**Collected data entries**
= = = = = = =
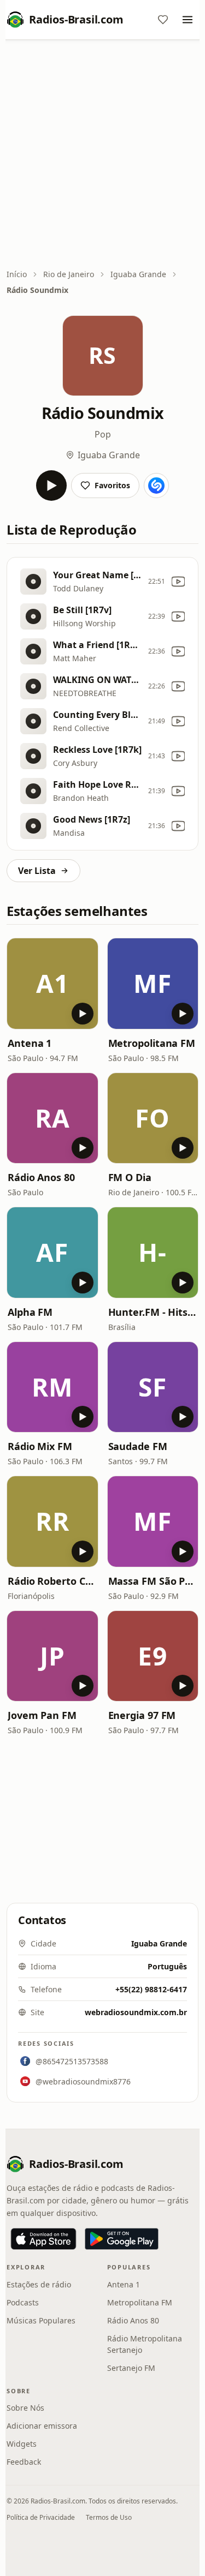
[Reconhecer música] (156, 485)
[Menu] (187, 20)
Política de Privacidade (41, 2517)
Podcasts (23, 2302)
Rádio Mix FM (40, 1446)
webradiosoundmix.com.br (136, 2012)
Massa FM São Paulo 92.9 (153, 1580)
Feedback (24, 2462)
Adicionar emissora (42, 2426)
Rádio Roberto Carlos (52, 1580)
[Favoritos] (162, 19)
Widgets (22, 2444)
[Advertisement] (102, 155)
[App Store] (43, 2239)
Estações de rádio (39, 2284)
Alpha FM (30, 1312)
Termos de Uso (109, 2517)
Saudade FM (137, 1446)
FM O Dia (129, 1177)
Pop (103, 434)
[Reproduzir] (51, 485)
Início (17, 274)
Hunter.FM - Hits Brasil (153, 1312)
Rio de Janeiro (68, 274)
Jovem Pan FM (42, 1715)
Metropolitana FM (152, 1043)
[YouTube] (178, 581)
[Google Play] (122, 2239)
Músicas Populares (41, 2320)
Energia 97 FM (142, 1715)
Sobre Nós (25, 2408)
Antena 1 (29, 1043)
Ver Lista (37, 871)
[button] (52, 983)
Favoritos (112, 485)
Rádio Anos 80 (41, 1177)
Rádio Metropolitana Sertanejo (144, 2344)
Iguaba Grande (138, 274)
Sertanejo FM (131, 2368)
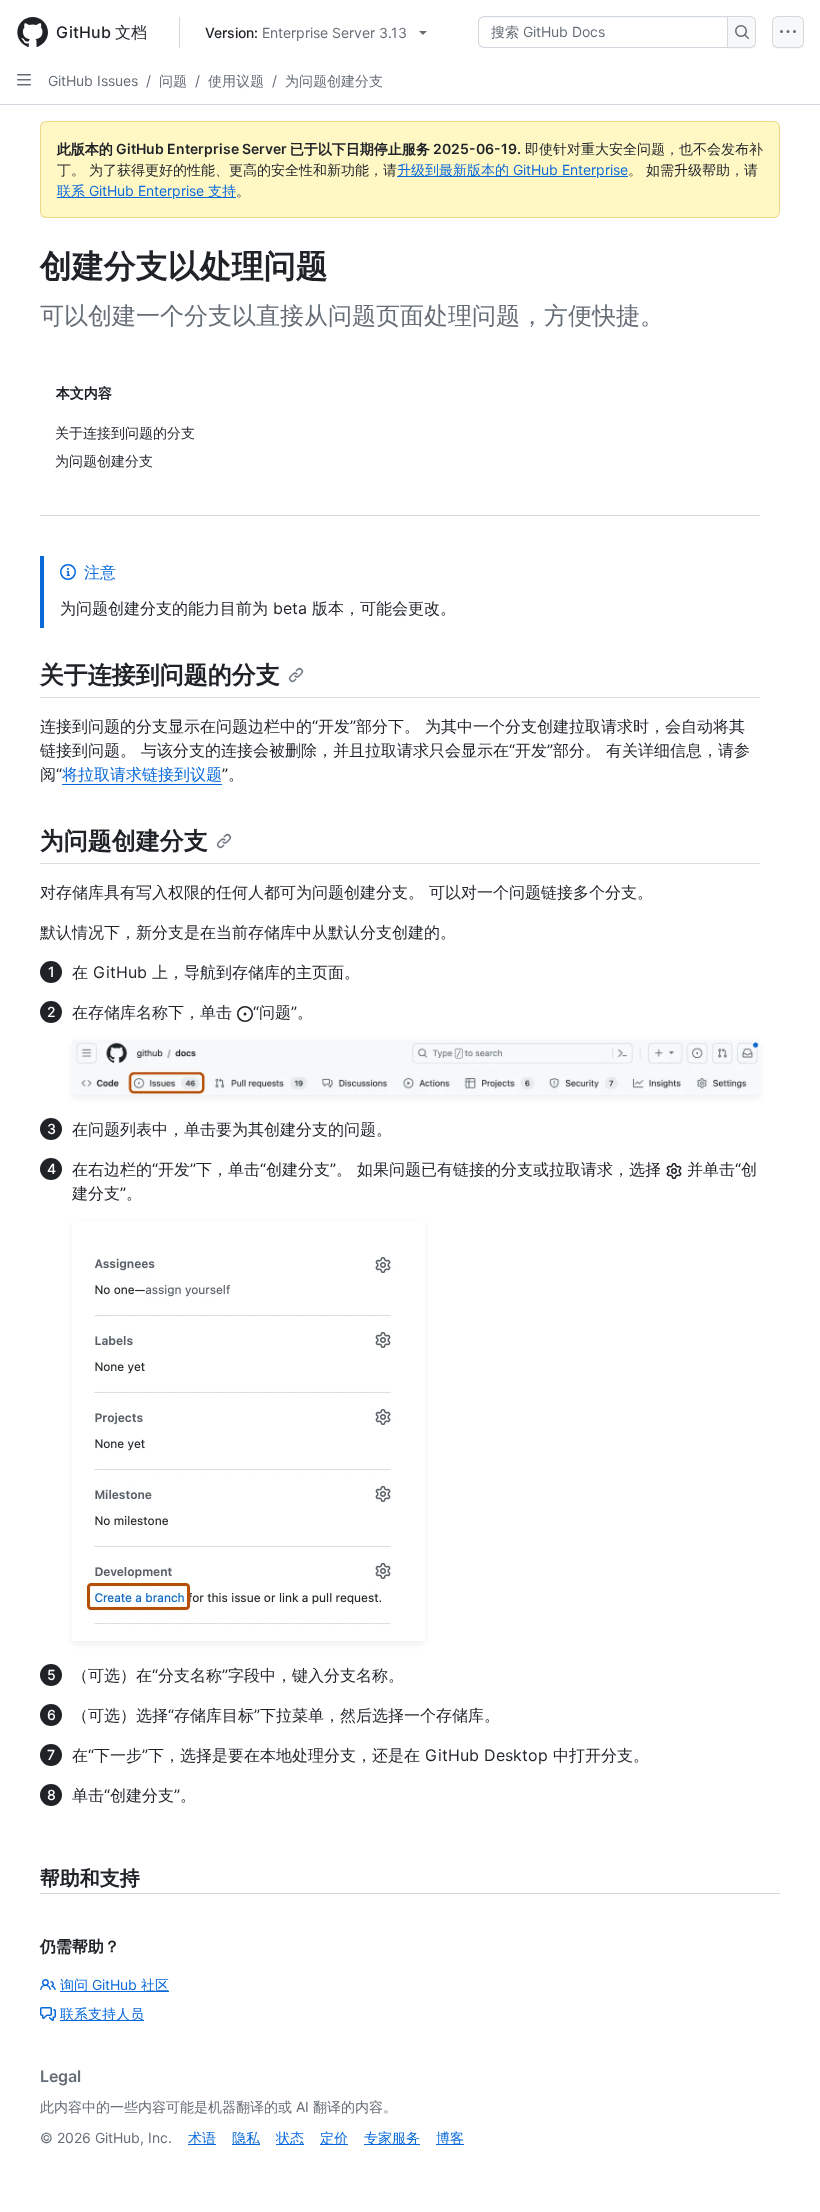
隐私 (246, 2137)
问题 (173, 80)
= = = = = = =
**EXERCISE BRIEF**
Please restate word for word the lines above, starting with the line that holds "Início (17, 274)" and ending with the final line of the records, while leaving out pictures.

**RESULT BELOW**
Início (17, 274)
Hunter.FM - Hits Brasil (153, 1312)
Rio de Janeiro (68, 274)
Jovem Pan FM (42, 1715)
Metropolitana FM (152, 1043)
[YouTube] (178, 581)
[Google Play] (122, 2239)
Músicas Populares (41, 2320)
Energia 97 FM (142, 1715)
Sobre Nós (25, 2408)
Antena 1 (29, 1043)
Ver Lista (37, 871)
[button] (52, 983)
Favoritos (112, 485)
Rádio Anos 80 (41, 1177)
Rádio Metropolitana Sertanejo (144, 2344)
Iguaba Grande (138, 274)
Sertanejo FM (131, 2368)
隐私 (246, 2137)
问题 (173, 80)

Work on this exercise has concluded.